#### MATERIAL FOR THIS TASK ####

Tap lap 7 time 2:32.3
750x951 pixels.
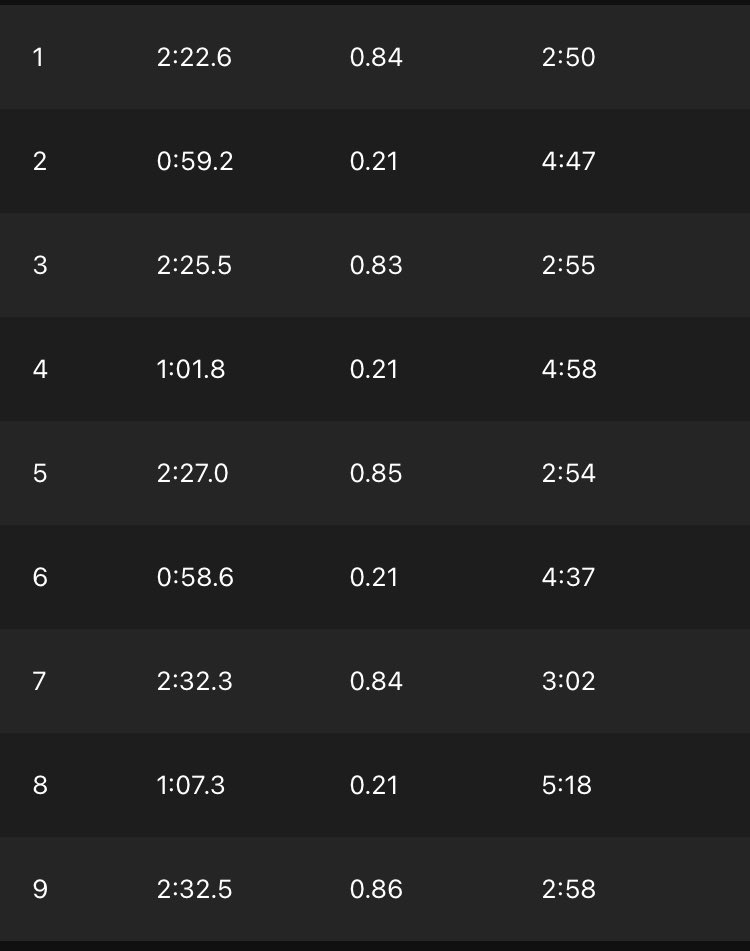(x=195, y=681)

####
#### MATERIAL FOR THIS TASK ####

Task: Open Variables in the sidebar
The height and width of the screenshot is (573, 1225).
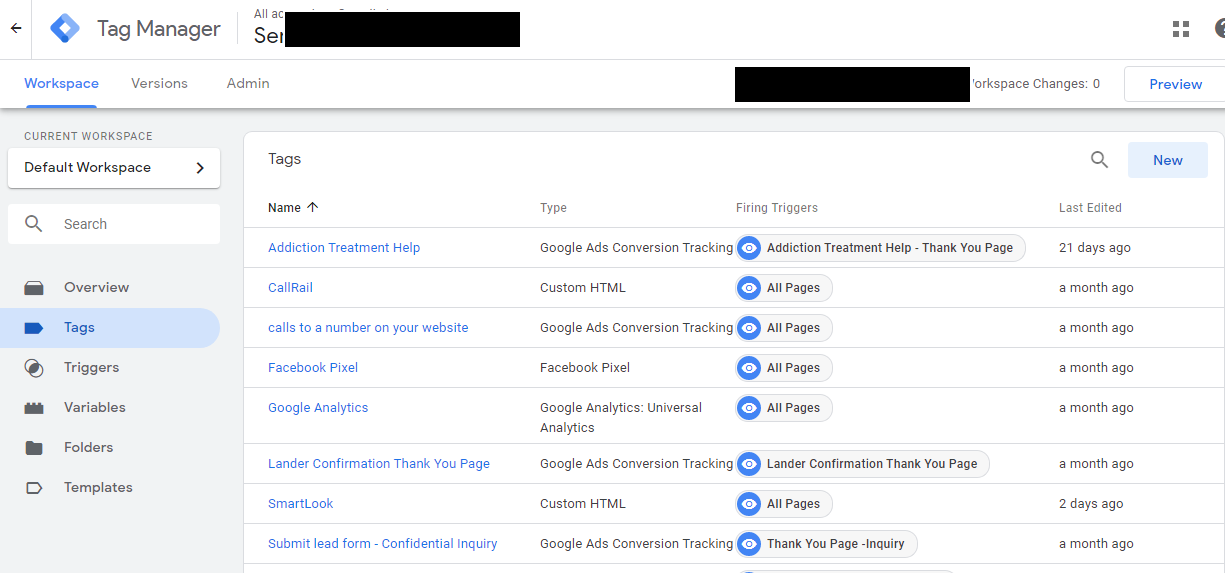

####

■ **EXERCISE DESCRIPTION**
After locating the line with "Task: Open Variables in the sidebar" above, return that line and every later line through the one with "The height and", word for word and with nothing else.

■ **ANSWER SECTION**
Task: Open Variables in the sidebar
The height and width of the screenshot is (573, 1225).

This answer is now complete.